→ INSTRUCTIONS TO FOLLOW:
Copy the data below word for word, starting at the line that has "Click WES ICAP" and going through the last line of the data.

→ DATASET:

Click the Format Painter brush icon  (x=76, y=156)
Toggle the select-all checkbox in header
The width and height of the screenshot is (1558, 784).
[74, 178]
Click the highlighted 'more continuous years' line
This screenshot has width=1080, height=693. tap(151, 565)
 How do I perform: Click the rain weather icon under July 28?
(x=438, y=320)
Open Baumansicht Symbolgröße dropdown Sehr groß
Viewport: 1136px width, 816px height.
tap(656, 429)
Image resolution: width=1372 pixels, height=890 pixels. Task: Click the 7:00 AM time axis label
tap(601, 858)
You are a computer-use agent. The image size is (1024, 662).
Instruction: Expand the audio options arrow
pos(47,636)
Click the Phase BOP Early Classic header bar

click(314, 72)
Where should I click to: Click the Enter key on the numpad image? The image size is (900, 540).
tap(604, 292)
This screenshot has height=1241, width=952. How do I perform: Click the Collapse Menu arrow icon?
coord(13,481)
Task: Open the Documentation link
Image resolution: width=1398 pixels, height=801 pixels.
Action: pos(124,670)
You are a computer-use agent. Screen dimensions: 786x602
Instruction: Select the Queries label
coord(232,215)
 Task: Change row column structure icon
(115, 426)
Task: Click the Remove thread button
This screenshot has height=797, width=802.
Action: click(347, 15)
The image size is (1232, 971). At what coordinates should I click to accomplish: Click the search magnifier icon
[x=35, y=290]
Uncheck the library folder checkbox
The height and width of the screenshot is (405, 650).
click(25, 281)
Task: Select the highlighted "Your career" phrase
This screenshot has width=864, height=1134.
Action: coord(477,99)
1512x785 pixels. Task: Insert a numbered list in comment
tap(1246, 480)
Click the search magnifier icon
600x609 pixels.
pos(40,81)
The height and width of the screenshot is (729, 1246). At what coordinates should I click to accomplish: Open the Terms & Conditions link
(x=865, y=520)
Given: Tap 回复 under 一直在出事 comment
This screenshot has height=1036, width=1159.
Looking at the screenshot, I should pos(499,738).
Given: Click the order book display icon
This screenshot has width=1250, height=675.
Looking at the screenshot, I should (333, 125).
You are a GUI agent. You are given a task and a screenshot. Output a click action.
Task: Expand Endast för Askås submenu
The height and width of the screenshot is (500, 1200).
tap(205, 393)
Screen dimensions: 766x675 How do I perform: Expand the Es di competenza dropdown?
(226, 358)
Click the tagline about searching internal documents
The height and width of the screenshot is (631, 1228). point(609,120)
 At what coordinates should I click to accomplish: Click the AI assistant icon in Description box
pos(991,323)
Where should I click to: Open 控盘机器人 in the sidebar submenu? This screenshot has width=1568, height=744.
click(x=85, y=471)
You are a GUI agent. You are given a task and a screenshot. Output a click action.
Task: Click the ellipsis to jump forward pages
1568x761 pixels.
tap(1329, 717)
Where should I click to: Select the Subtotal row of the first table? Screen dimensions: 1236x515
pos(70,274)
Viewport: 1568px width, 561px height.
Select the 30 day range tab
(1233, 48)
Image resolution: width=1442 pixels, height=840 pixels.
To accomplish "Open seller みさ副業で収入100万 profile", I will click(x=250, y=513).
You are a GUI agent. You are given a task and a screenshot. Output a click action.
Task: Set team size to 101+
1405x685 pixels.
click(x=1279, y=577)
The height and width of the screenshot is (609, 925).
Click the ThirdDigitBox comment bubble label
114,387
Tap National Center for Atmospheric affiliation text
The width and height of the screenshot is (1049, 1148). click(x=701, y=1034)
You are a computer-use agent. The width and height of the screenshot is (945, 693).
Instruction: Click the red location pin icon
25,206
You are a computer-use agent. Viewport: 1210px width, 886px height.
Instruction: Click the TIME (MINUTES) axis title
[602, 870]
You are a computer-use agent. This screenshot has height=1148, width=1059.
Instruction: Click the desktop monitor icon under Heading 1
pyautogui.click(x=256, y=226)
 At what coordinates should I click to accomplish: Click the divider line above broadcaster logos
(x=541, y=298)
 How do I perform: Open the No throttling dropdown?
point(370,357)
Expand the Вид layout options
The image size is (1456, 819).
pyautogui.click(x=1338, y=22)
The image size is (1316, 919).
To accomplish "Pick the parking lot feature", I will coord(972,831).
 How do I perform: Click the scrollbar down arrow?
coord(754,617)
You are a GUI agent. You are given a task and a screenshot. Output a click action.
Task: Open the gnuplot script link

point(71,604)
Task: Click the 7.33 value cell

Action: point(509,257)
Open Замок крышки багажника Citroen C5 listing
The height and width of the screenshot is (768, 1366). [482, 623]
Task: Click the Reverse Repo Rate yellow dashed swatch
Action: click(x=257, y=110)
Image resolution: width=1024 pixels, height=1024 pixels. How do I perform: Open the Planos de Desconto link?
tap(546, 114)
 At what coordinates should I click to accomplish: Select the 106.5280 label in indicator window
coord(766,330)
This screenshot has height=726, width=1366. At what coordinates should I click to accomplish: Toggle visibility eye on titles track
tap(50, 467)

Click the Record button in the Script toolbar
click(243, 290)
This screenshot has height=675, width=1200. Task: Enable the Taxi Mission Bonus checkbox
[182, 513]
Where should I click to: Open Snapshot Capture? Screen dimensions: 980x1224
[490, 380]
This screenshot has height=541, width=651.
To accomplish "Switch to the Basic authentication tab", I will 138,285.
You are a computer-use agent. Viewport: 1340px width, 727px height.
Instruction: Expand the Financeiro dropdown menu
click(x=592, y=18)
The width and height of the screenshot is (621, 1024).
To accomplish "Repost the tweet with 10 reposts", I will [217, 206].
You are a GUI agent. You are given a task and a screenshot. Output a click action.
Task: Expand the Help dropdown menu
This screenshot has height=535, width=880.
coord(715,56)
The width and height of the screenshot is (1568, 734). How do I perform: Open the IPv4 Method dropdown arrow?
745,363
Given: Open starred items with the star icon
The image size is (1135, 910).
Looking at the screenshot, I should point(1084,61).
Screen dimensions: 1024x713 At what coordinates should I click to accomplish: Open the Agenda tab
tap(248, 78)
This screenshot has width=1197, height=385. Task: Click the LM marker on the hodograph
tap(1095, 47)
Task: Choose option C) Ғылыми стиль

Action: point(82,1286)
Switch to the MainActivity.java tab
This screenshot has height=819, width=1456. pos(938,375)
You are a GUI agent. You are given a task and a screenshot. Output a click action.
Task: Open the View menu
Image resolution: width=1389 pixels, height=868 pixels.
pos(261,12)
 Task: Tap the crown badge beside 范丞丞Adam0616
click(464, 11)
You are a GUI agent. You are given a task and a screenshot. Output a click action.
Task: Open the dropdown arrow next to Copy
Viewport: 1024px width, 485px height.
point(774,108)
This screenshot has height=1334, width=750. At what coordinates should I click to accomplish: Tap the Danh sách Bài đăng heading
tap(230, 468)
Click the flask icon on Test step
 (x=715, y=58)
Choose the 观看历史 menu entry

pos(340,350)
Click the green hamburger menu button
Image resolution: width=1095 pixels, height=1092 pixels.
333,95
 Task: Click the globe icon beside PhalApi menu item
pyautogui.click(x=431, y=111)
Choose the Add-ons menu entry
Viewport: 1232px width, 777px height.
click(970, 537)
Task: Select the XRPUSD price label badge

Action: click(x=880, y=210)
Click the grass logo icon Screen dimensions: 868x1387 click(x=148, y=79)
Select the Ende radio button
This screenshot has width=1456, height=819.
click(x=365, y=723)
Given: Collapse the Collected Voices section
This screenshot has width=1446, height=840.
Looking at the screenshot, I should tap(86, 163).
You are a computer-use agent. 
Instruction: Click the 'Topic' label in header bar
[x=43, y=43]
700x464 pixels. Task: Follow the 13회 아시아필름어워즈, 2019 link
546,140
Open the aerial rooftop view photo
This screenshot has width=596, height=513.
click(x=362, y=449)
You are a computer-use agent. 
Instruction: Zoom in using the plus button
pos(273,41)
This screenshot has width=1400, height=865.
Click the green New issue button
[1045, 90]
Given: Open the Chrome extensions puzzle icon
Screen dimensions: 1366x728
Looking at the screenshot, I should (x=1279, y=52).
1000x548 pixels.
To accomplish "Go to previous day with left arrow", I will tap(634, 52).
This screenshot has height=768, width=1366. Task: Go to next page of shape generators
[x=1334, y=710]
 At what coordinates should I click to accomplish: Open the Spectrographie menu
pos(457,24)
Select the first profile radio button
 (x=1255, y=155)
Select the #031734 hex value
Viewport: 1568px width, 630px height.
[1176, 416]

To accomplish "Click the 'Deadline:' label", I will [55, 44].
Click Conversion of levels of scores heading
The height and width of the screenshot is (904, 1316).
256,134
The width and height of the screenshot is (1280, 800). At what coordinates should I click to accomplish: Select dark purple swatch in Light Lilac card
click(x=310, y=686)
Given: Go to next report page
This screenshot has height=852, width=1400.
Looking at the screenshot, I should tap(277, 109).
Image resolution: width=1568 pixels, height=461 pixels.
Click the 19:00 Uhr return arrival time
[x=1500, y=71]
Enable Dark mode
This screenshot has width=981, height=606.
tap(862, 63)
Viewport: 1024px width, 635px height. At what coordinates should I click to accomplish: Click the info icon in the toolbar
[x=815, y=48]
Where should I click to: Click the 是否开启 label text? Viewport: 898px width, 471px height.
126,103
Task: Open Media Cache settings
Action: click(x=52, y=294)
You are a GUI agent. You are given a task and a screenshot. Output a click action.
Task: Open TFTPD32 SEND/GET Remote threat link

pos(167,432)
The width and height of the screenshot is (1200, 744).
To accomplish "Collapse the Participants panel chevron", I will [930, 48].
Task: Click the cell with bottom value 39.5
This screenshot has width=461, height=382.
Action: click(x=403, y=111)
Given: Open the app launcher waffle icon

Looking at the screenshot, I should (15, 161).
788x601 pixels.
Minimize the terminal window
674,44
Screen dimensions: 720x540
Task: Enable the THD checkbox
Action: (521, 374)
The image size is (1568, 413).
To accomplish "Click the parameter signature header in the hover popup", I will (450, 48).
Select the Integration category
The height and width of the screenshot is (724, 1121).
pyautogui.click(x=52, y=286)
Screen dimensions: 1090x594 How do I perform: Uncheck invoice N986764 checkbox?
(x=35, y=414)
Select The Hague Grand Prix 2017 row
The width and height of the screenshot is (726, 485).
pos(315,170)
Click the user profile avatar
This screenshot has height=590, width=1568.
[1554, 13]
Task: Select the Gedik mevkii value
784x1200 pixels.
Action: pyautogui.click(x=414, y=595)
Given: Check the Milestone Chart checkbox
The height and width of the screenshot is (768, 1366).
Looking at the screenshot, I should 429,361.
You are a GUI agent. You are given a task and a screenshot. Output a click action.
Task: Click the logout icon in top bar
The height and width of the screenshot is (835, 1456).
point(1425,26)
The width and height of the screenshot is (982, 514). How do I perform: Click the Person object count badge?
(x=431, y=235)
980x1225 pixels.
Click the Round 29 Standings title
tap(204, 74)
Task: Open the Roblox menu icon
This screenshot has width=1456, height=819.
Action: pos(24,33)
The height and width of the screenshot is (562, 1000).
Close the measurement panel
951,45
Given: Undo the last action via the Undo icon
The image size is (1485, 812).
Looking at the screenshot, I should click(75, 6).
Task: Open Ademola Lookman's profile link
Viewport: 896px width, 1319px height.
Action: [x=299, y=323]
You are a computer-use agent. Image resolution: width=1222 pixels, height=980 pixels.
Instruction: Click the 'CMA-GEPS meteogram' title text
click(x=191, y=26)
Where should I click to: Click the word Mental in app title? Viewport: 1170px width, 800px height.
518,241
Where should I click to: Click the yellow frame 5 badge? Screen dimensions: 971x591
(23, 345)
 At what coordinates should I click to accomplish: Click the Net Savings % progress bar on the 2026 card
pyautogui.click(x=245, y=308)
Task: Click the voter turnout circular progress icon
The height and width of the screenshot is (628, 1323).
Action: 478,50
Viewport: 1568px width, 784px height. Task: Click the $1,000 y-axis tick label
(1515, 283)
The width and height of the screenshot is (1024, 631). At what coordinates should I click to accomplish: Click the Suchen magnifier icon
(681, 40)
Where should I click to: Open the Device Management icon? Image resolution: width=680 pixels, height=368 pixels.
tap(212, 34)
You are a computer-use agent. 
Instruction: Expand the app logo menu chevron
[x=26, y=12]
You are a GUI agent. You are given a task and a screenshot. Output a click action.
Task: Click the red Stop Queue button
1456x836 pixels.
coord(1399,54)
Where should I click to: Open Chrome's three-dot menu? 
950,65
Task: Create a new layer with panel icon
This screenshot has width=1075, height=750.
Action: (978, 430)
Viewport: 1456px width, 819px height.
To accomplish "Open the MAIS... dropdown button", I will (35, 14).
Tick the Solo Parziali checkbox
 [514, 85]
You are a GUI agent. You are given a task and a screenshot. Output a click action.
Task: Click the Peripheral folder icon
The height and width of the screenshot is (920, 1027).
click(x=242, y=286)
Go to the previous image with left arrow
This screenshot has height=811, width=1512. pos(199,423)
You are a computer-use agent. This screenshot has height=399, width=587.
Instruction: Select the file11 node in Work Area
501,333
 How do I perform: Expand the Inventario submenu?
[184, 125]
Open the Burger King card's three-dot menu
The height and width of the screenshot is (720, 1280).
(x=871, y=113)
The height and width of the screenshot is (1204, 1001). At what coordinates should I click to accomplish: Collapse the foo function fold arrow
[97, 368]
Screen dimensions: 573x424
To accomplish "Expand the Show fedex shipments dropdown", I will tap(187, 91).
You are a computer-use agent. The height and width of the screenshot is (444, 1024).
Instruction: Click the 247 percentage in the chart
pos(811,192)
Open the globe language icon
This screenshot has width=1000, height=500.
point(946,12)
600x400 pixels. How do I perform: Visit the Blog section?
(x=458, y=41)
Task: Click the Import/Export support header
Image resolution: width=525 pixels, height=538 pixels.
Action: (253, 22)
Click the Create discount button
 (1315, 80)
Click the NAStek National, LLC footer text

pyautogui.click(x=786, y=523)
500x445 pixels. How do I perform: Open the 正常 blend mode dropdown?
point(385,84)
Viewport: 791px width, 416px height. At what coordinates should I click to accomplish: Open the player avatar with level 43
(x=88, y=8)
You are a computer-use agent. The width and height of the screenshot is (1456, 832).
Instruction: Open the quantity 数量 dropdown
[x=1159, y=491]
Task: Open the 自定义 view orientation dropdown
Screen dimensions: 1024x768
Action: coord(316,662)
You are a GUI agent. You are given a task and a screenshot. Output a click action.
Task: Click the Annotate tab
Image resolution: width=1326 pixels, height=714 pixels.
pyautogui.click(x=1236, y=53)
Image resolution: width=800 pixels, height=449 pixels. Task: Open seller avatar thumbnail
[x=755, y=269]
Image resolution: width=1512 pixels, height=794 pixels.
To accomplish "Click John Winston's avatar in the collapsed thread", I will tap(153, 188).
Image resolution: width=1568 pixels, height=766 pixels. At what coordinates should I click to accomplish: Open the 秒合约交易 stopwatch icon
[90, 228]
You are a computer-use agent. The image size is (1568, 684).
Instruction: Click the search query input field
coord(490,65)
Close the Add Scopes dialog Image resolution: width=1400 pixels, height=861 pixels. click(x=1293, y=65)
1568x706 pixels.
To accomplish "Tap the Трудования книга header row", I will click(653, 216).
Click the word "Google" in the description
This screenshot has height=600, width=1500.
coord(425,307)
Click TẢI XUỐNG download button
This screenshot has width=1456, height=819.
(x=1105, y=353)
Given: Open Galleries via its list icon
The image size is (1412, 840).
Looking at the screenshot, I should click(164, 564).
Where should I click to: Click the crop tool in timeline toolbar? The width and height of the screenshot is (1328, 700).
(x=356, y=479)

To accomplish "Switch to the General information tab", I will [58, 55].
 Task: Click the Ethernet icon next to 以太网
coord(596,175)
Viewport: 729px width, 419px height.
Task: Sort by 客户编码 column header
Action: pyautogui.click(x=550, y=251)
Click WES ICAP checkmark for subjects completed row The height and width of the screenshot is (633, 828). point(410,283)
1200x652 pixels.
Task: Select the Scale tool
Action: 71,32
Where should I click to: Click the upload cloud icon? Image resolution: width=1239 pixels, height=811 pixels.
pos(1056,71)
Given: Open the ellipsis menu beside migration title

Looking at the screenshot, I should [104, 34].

→ COMPLETE RESPONSE:
Click WES ICAP checkmark for subjects completed row The height and width of the screenshot is (633, 828). point(410,283)
1200x652 pixels.
Task: Select the Scale tool
Action: 71,32
Where should I click to: Click the upload cloud icon? Image resolution: width=1239 pixels, height=811 pixels.
pos(1056,71)
Given: Open the ellipsis menu beside migration title

Looking at the screenshot, I should [104, 34].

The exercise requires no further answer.